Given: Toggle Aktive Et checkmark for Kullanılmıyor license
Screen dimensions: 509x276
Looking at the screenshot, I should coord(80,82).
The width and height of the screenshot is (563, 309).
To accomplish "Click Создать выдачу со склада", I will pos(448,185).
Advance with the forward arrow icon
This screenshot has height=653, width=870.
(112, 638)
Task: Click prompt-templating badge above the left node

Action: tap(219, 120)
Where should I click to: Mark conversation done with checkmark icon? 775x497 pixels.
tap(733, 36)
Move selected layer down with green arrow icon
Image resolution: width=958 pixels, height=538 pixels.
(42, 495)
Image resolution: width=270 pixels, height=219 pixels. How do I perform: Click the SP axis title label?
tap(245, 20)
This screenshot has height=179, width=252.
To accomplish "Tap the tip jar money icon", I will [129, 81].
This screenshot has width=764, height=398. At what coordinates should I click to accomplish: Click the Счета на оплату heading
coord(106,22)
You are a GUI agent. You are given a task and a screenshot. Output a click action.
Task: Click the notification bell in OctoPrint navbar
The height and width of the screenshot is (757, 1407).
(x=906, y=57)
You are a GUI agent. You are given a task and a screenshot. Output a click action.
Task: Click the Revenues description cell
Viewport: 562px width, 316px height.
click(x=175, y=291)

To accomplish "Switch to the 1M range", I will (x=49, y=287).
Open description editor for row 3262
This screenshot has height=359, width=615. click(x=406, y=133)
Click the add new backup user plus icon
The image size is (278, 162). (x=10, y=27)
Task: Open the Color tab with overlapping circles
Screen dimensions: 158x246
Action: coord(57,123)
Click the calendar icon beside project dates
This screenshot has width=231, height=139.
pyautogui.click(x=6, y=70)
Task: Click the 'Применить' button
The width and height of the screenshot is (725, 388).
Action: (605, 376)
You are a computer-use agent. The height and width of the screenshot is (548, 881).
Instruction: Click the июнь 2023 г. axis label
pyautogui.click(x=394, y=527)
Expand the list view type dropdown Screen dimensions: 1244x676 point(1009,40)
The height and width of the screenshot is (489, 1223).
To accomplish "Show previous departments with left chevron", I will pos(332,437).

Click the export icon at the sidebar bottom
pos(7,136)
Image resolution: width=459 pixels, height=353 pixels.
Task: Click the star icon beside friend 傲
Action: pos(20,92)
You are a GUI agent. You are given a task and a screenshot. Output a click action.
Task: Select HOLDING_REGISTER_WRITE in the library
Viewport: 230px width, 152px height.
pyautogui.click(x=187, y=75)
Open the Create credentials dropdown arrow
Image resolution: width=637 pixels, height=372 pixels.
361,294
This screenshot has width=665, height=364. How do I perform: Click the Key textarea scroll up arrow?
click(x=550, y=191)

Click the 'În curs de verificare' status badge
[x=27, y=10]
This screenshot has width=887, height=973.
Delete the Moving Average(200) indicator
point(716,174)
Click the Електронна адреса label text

____________________

INSTRUCTIONS FOR THE TASK:
Retype everything from the line containing "Image resolution: width=270" down to the line containing "I will pos(332,437).", inclusive, exactly as it appears in the records.

ANSWER TO THE TASK:
Image resolution: width=270 pixels, height=219 pixels. How do I perform: Click the SP axis title label?
tap(245, 20)
This screenshot has height=179, width=252.
To accomplish "Tap the tip jar money icon", I will [129, 81].
This screenshot has width=764, height=398. At what coordinates should I click to accomplish: Click the Счета на оплату heading
coord(106,22)
You are a GUI agent. You are given a task and a screenshot. Output a click action.
Task: Click the notification bell in OctoPrint navbar
The height and width of the screenshot is (757, 1407).
(x=906, y=57)
You are a GUI agent. You are given a task and a screenshot. Output a click action.
Task: Click the Revenues description cell
Viewport: 562px width, 316px height.
click(x=175, y=291)

To accomplish "Switch to the 1M range", I will (x=49, y=287).
Open description editor for row 3262
This screenshot has height=359, width=615. click(x=406, y=133)
Click the add new backup user plus icon
The image size is (278, 162). (x=10, y=27)
Task: Open the Color tab with overlapping circles
Screen dimensions: 158x246
Action: coord(57,123)
Click the calendar icon beside project dates
This screenshot has width=231, height=139.
pyautogui.click(x=6, y=70)
Task: Click the 'Применить' button
The width and height of the screenshot is (725, 388).
Action: (605, 376)
You are a computer-use agent. The height and width of the screenshot is (548, 881).
Instruction: Click the июнь 2023 г. axis label
pyautogui.click(x=394, y=527)
Expand the list view type dropdown Screen dimensions: 1244x676 point(1009,40)
The height and width of the screenshot is (489, 1223).
To accomplish "Show previous departments with left chevron", I will pos(332,437).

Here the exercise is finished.